と言われている。あながち間違いではないのだが、それだけではなく、元気をもらうというよりも「癒し」と「つながり」を得ることができる。本書は実際にホースセラピーを行っている団体が、実際にホースセラピーとは何か、そしてどのような現状があり、どのような効果があるのか、そのことについて取り上げている。

第1章「ホースセラピーの現場」
馬との出会いによって良い効果をもたらした方々について取り上げているのだが、実際に精神的な病から立ち直った方もいれば、乗馬の楽しさを知った方、運動機能が改善した、半身不随から劇的に回復した方までいる。その状況を見ると、単純に馬と触れ合うことで「心を癒す」だけがホースセラピーではないということがよくわかる。
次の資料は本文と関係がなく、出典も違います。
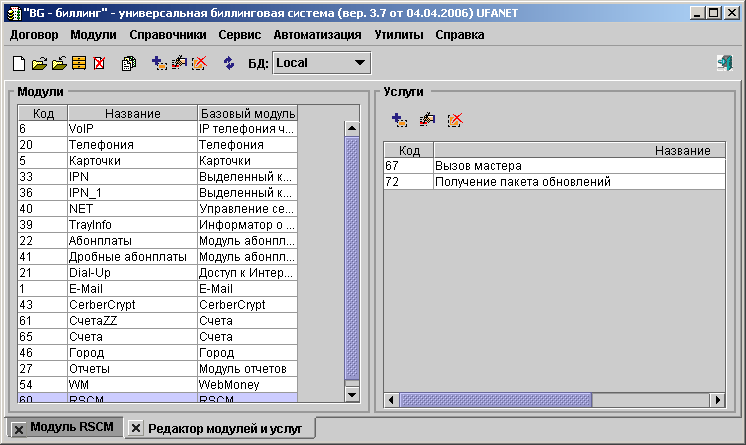
Task: Click the main toolbar add (plus) icon
Action: [158, 63]
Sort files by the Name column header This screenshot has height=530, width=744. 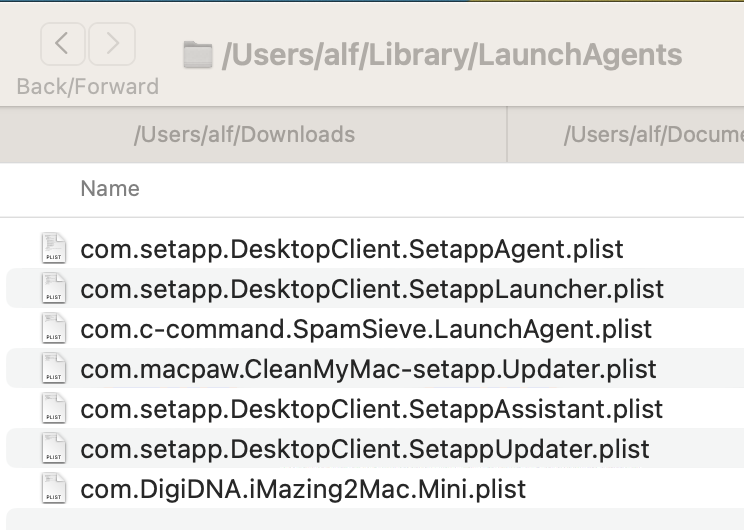tap(110, 189)
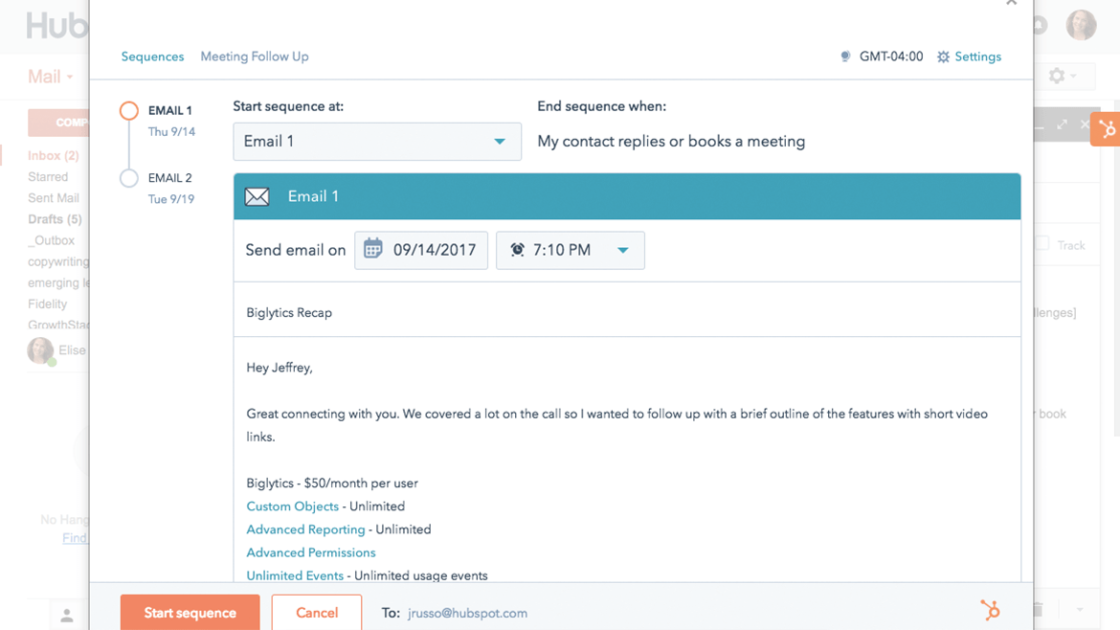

第2章「見守り、ともに進む ピルエットを支える人たち」
「ピルエット」とは本書で紹介されている、馬事普及協会の名であり、実際に栃木県に存在する。その「ピルエット」の中で活動しており、ホースセラピーを支えている方々について紹介をしている。

第3章「ホースセラピーを取り巻く環境」
ホースセラピーの認知度はまだまだ高いとは言えない。しかし「ホースセラピー」自体の歴史は長く古代ギリシャ時代から乗馬を通じた効果を証明したものが存在したという。しかしその概念は長らく受け継がれることがなく、ようやく発展をしたのは中世に入ってからのことである。
それから心身に障害を持った方々に対して乗馬を通じた健康維持やクオリティライフの向上を行う団体が生まれ、日本に誕生したのが2003年のことである。

第4章「科学的根拠を検証する人たち」
医学的な見地で証明したのは古代ギリシャ時代のヒポクラテスによって証明されたのだが、現代科学における証明を行っている学者も少なくない。本章では「科学」と銘打っているのだが、細かく見ていくと「獣医学」「作業療法」「医学」の見地から証明が行われている。

ホースセラピーの認知はまだまだ発展途上にある。しかしその「ホースセラピー」認知が広がること、そして医療としての「ホースセラピー」がこれからどのように広がっていくのか、その可能性を見出すきっかけとなる一冊と言えよう。